Work required — Excluding pictures, retype the line with "The height and width of the screenshot is (460, 725)." and each line that follows it to the end of the data below, word for word.
--- Material for this exercise ---
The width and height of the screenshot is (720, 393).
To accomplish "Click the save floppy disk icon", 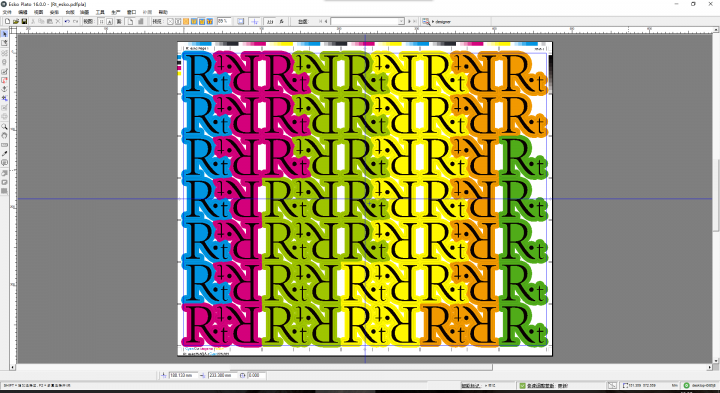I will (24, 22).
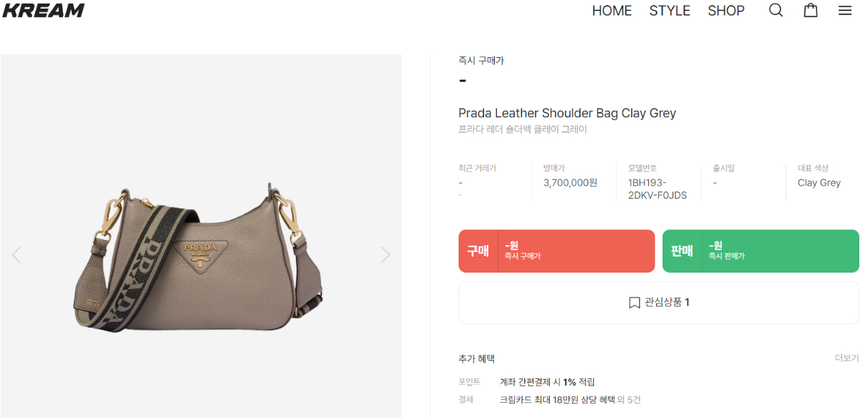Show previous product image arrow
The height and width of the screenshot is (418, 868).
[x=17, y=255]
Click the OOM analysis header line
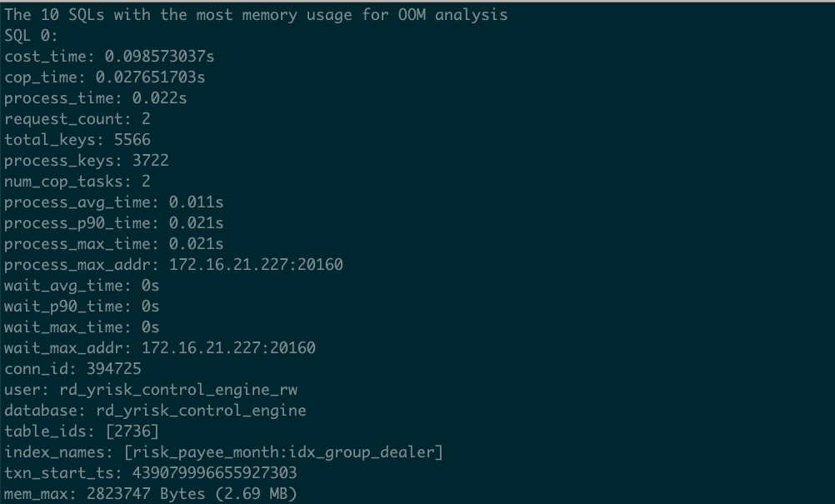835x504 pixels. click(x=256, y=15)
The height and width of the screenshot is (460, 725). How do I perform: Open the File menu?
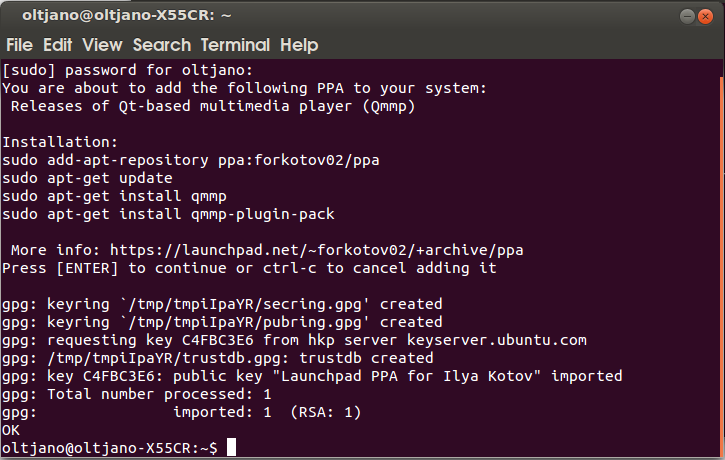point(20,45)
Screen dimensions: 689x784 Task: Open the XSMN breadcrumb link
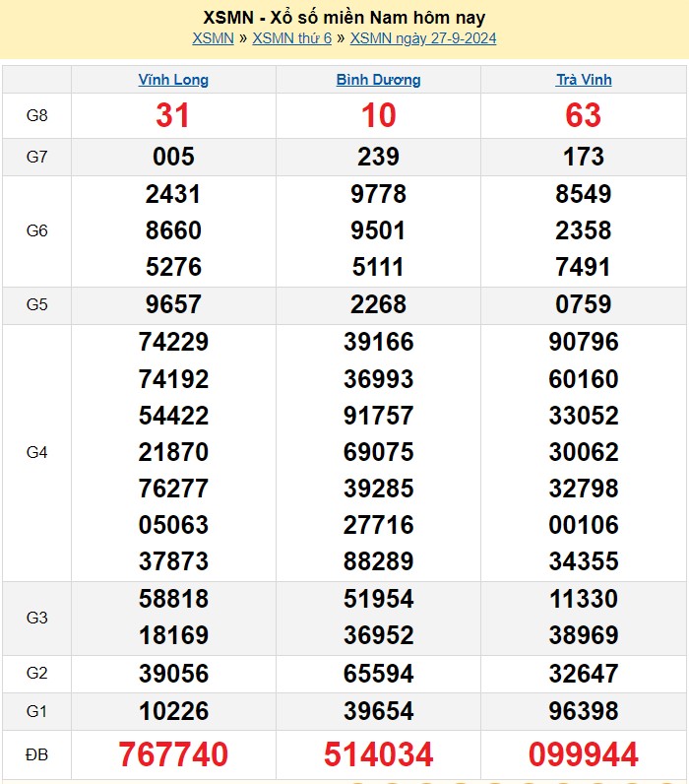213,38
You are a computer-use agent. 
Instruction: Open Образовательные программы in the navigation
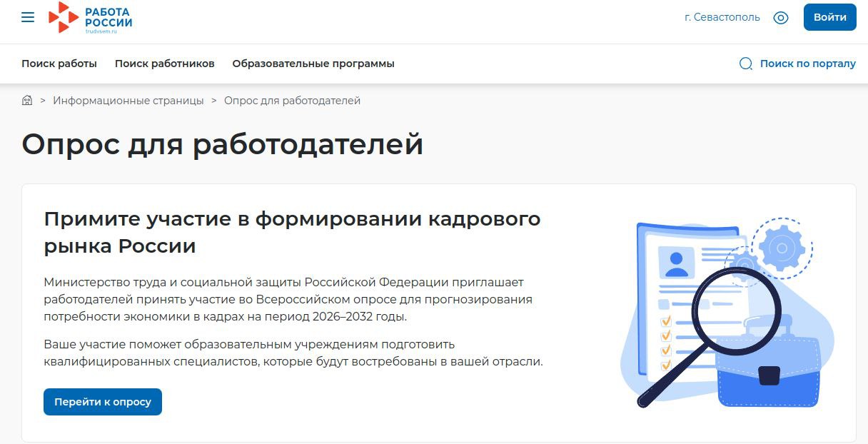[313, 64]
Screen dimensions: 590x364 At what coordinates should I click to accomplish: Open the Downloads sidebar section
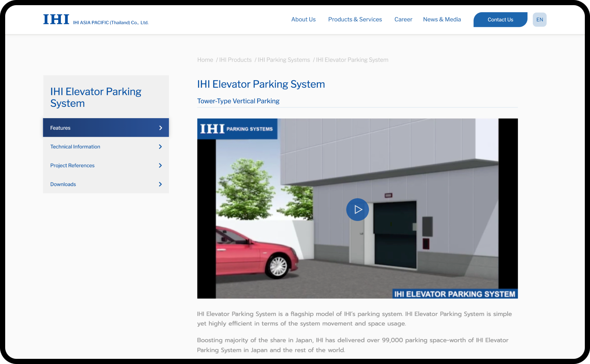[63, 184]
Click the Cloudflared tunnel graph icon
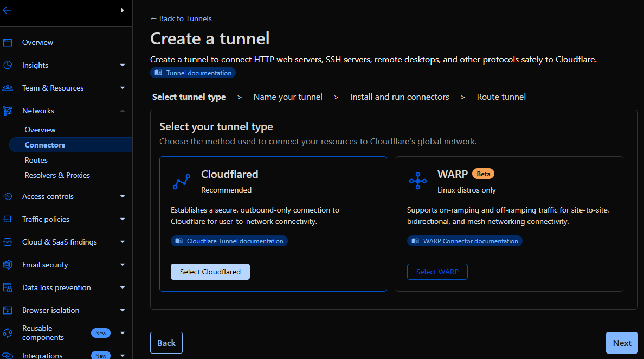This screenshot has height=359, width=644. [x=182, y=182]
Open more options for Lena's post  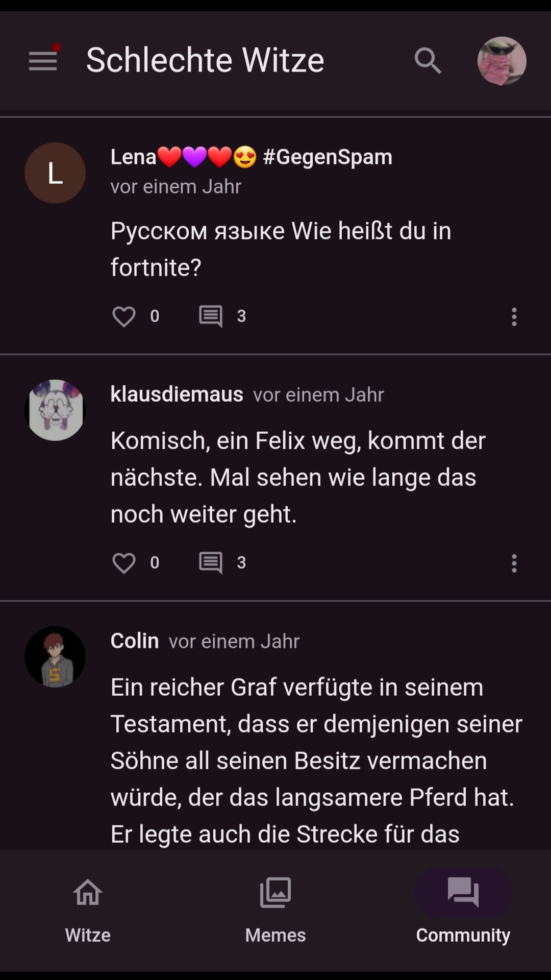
---
Result for this exercise —
The height and width of the screenshot is (460, 725). How do I perform: Open the File menu?
point(20,45)
Screen dimensions: 689x784 Task: Open the XSMN breadcrumb link
213,38
You are a computer-use agent. 
Instruction: Open Образовательные программы in the navigation
[313, 64]
Screen dimensions: 590x364 At what coordinates should I click to accomplish: Open the Downloads sidebar section
[63, 184]
Click the Cloudflared tunnel graph icon
This screenshot has height=359, width=644. [x=182, y=182]
Open more options for Lena's post  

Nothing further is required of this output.